Generalized Signal Alignment: On the Achievable DoF for Multi-User MIMO Two-Way Relay Channels

TL;DR

This paper introduces generalized signal alignment to achieve the maximum degrees of freedom in multi-user MIMO two-way relay channels, expanding understanding of optimal configurations for various exchange patterns.

Contribution

It proposes a new transmission framework called generalized signal alignment, enabling the achievement of the DoF cut-set bound in broader antenna configurations.

Findings

Achieves the DoF upper bound for specific antenna ratios in various multi-user MIMO relay channels.

Derives tighter DoF upper bounds for special cases of the channel model.

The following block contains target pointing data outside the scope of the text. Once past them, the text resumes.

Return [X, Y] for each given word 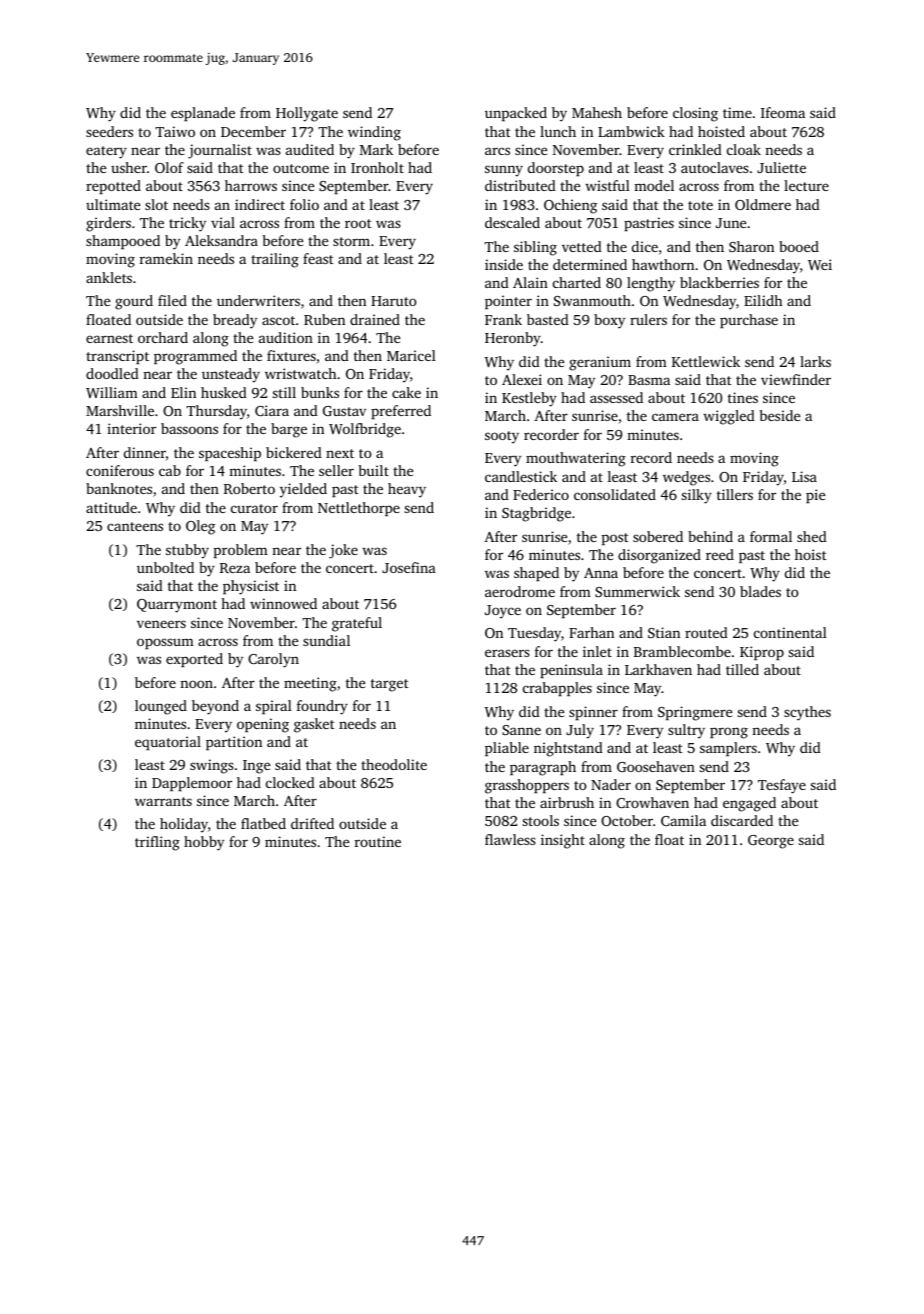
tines [743, 397]
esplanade [203, 114]
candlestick [521, 476]
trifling [157, 843]
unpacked [516, 114]
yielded [303, 490]
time [737, 112]
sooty [502, 437]
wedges [686, 478]
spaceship [230, 454]
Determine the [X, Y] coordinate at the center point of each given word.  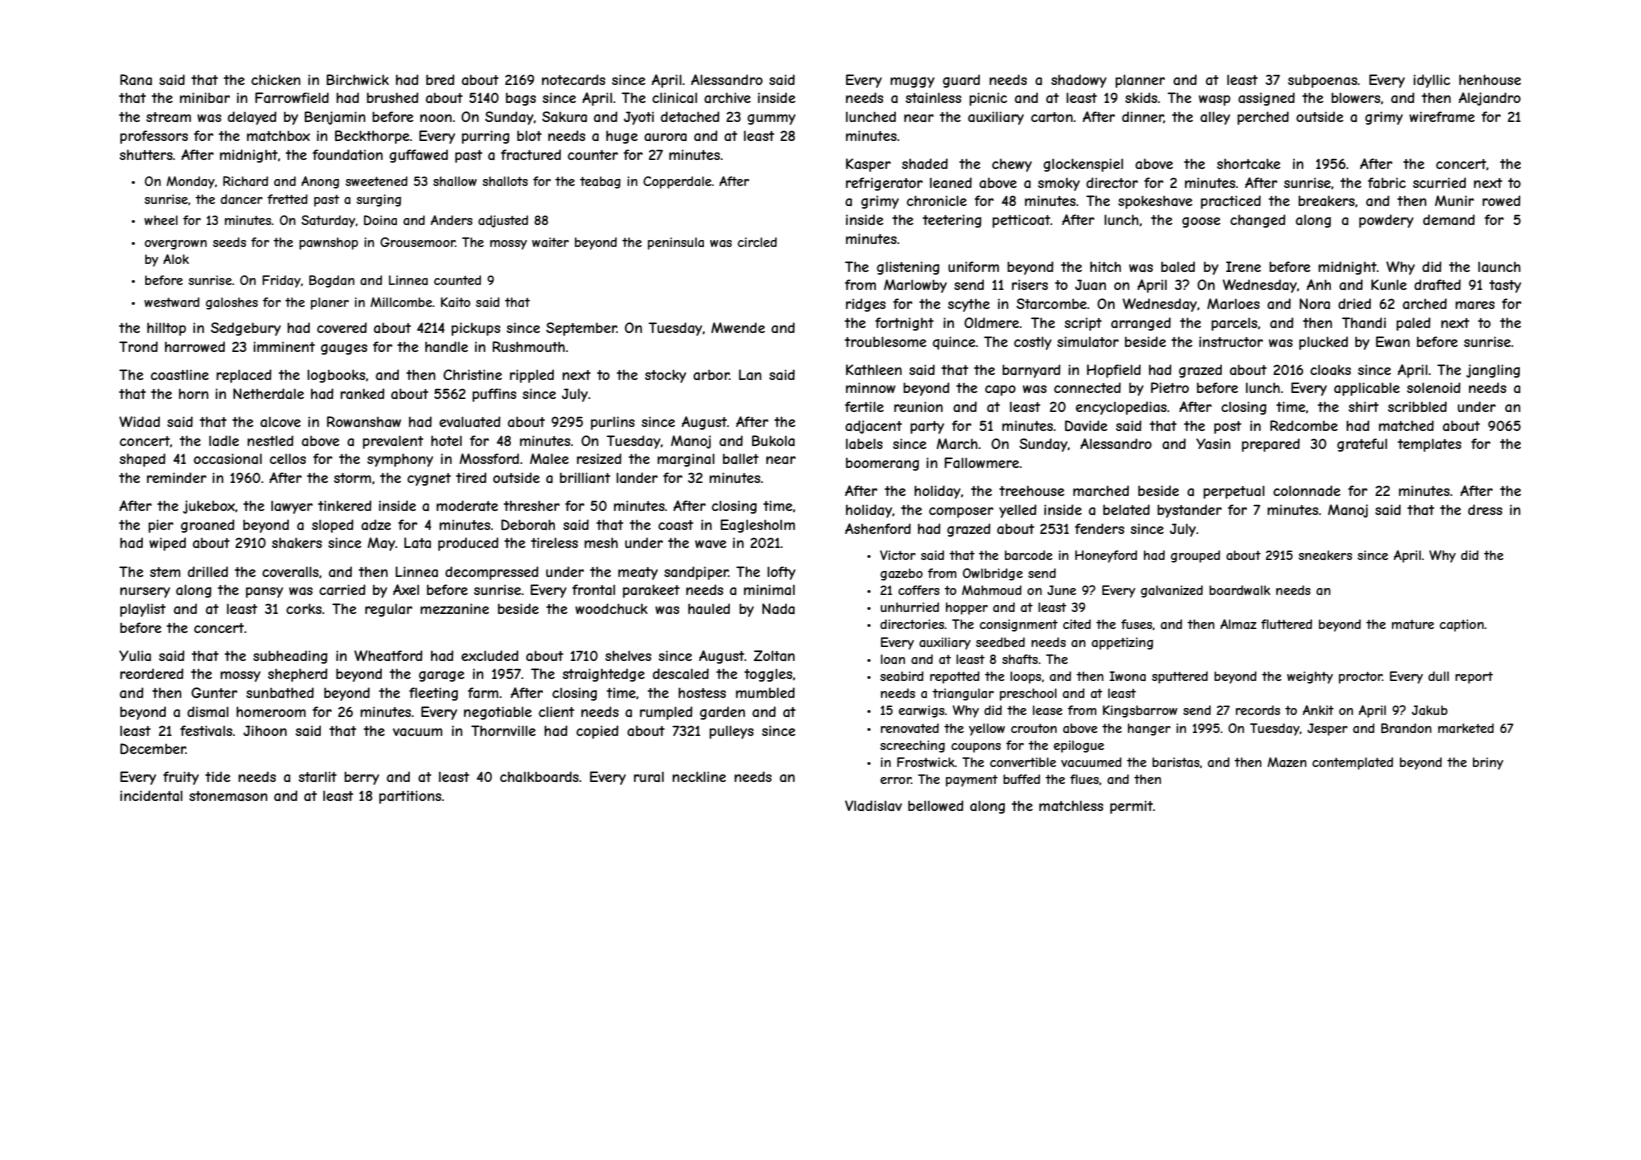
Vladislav [873, 805]
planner [1140, 81]
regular [389, 610]
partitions [410, 797]
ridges [866, 305]
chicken [276, 79]
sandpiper [696, 573]
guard [961, 81]
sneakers [1325, 555]
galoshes [232, 303]
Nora [1314, 303]
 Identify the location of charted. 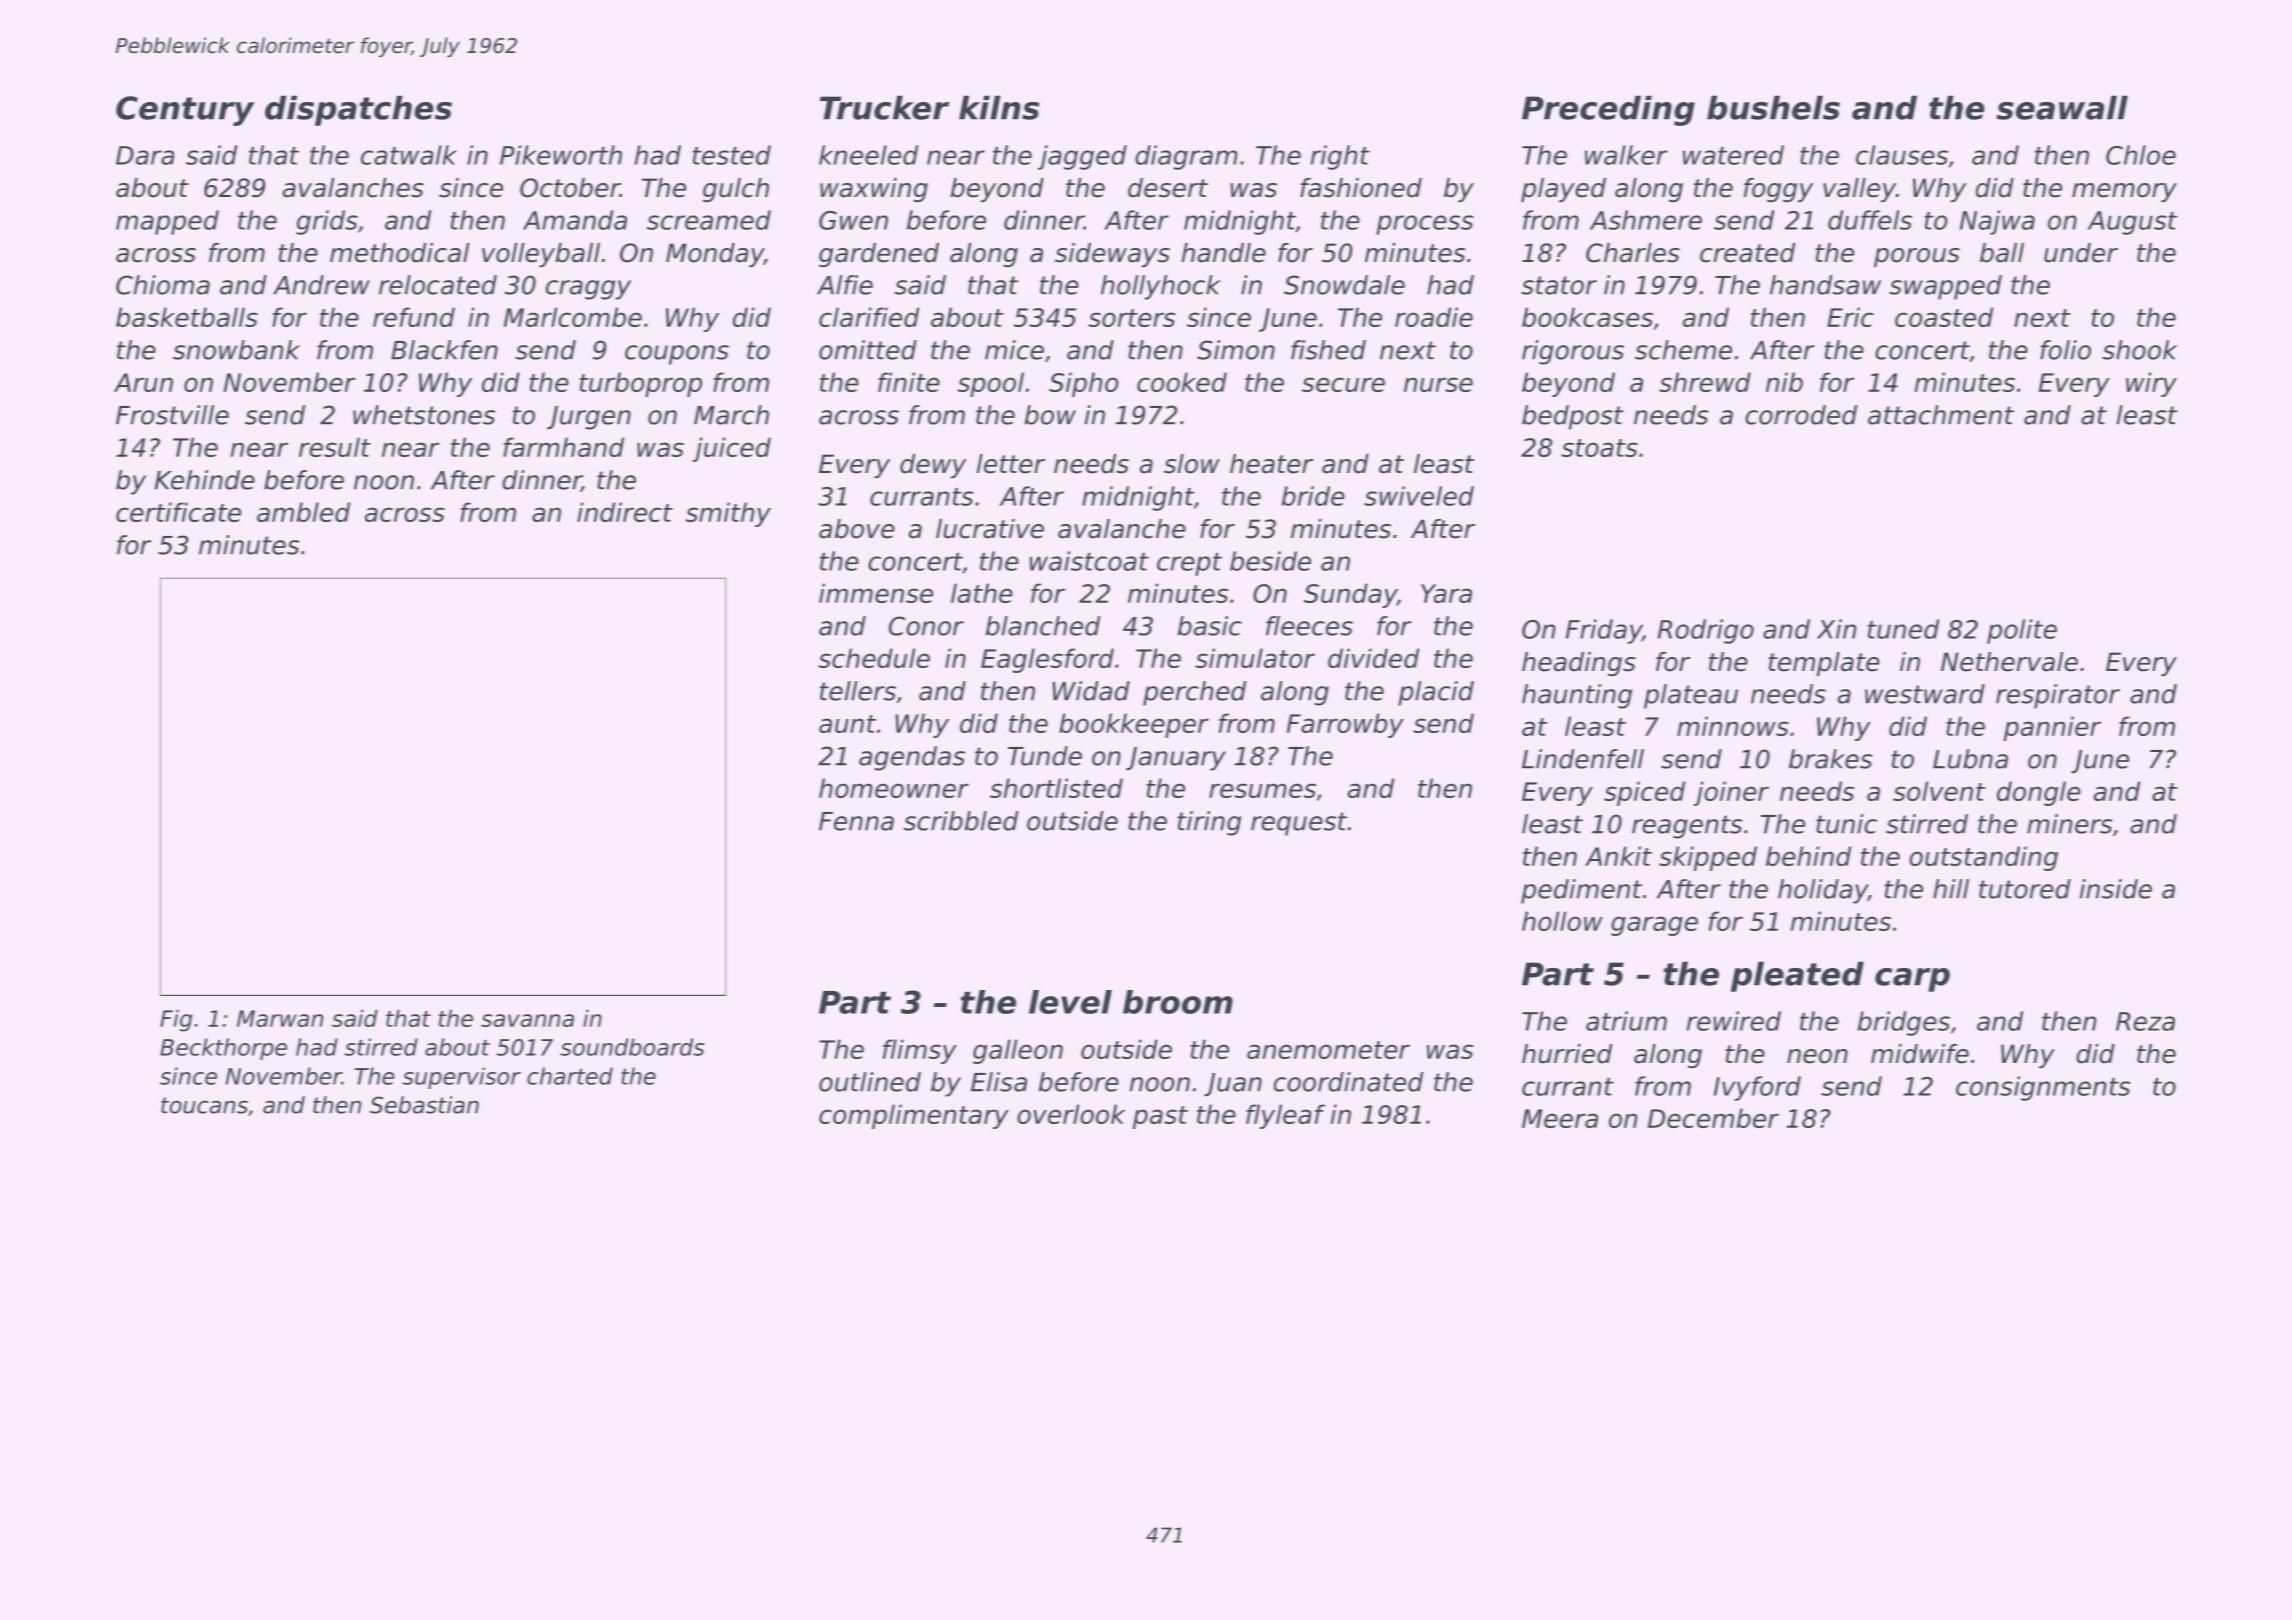
(570, 1076).
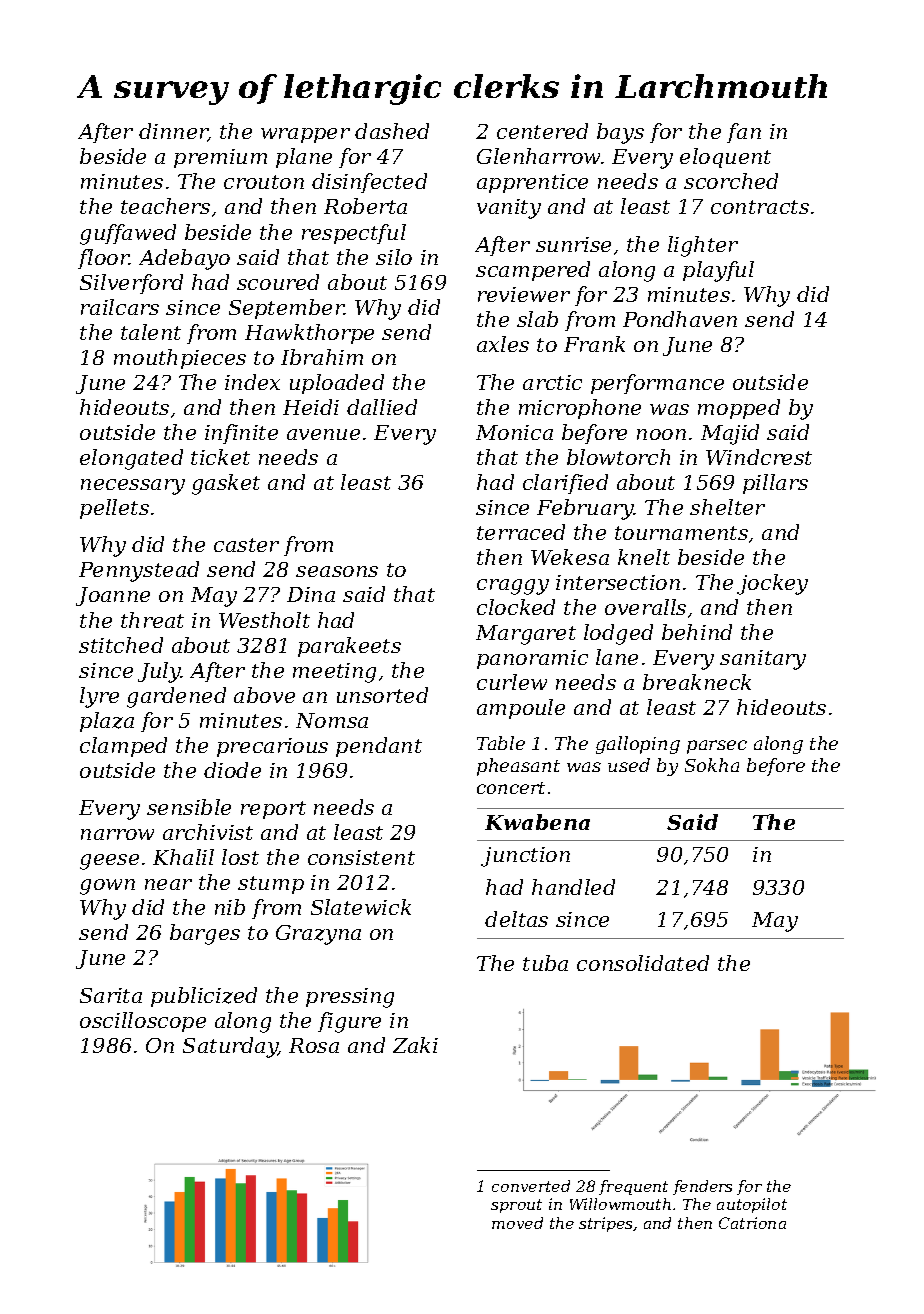  What do you see at coordinates (739, 409) in the document?
I see `mopped` at bounding box center [739, 409].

Provides antenna configuration regions for optimal DoF in general multi-user MIMO channels.

Abstract

This paper studies the achievable degrees of freedom for multi-user MIMO two-way relay channels, where there are $K$ source nodes, each equipped with $M$ antennas, one relay node, equipped with $N$ antennas, and each source node exchanges independent messages with an arbitrary set of other source nodes via the relay. By allowing an arbitrary information exchange pattern, the considered channel model is a unified one. It includes several existing channel models as special cases: $K$-user MIMO Y channel, multi-pair MIMO two-way relay channel, generalized MIMO two-way X relay channel, and $L$-cluster MIMO multiway relay channel. Previous studies mainly considered the achievability of the DoF cut-set bound $2N$ at the antenna configuration $N < 2M$ by applying signal alignment. This work aims to investigate the achievability of the DoF cut-set bound $KM$ for the case $N\geq 2M$. To this end, we first derive tighter DoF upper bounds for three special cases of the considered channel model. Then, we propose a new transmission framework, generalized signal alignment, to approach these bounds. The notion of GSA is to form network-coded symbols by aligning every pair of signals to be exchanged in a compressed subspace at the relay. A necessary and sufficient condition to construct the relay compression matrix is given. We show that using GSA, the new DoF upper bound is achievable when i) $\frac{N}{M} \in \big(0, 2+\frac{4}{K(K-1)}\big] \cup \big[K-2, +\infty\big)$ for the $K$-user MIMO Y channel; ii) $\frac{N}{M} \in \big(0, 2+\frac{4}{K}\big] \cup \big[K-2, +\infty\big)$ for the multi-pair MIMO two-way relay channel; iii) $\frac{N}{M} \in \big(0, 2+\frac{8}{K^2}\big] \cup \big[K-2, +\infty\big)$ for the generalized MIMO two-way X relay channel. We also provide the antenna configuration regions for the general multi-user MIMO two-way relay channel to achieve the total DoF $KM$.